EXCERPTED DATA:
------------------------------------
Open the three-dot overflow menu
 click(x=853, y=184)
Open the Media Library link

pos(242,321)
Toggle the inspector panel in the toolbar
------------------------------------
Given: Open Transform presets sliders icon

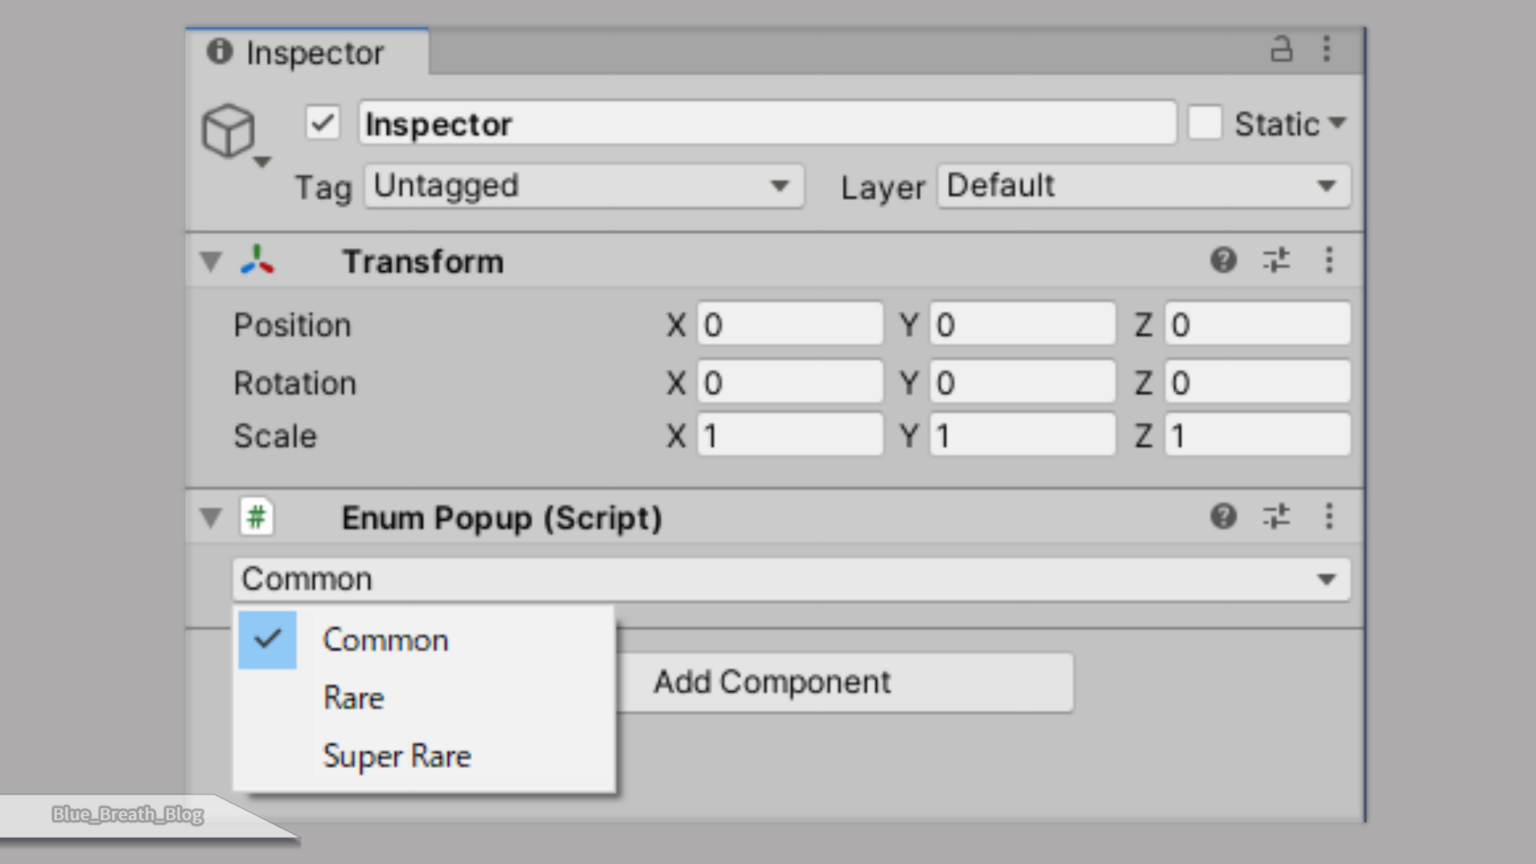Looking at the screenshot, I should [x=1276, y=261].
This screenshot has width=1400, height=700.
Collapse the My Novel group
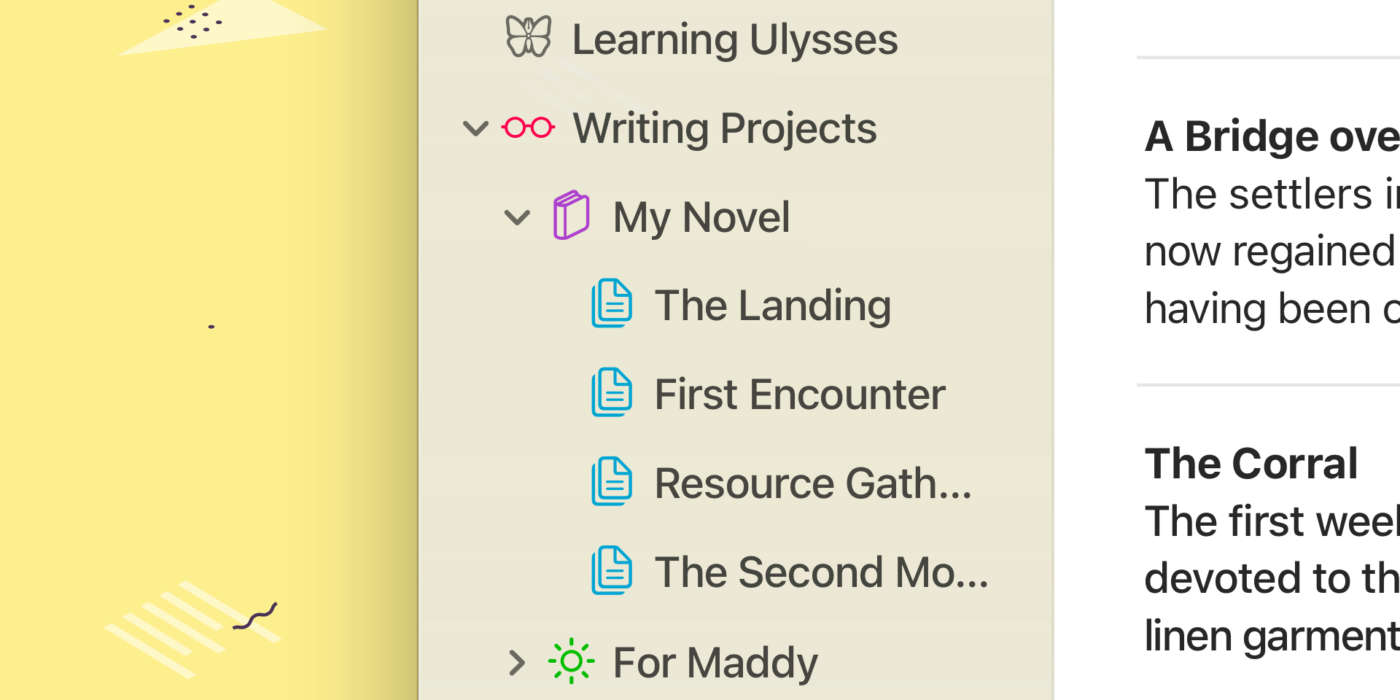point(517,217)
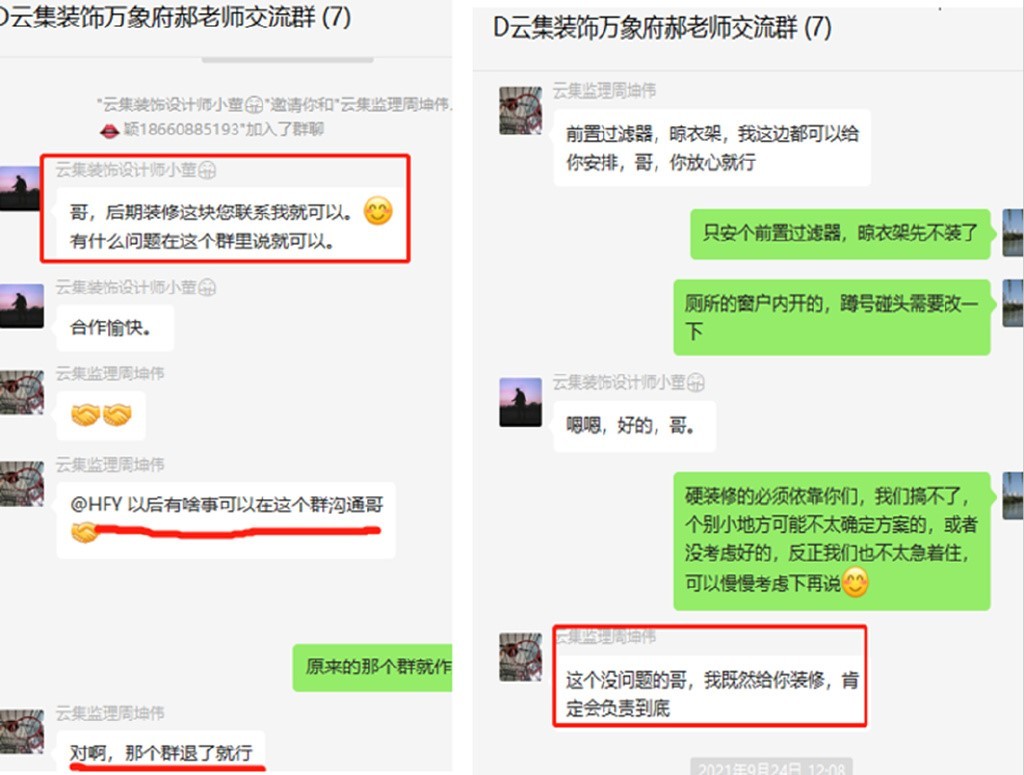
------------------------------------
THE REQUEST:
Rename "inspector panel" to "properties panel" in the stretch from the line containing "Open the three-dot overflow menu" through the line containing "Toggle the inspector panel in the toolbar". Write out only those lines, with everything else unchanged.

RESULT OF THE EXERCISE:
Open the three-dot overflow menu
 click(x=853, y=184)
Open the Media Library link

pos(242,321)
Toggle the properties panel in the toolbar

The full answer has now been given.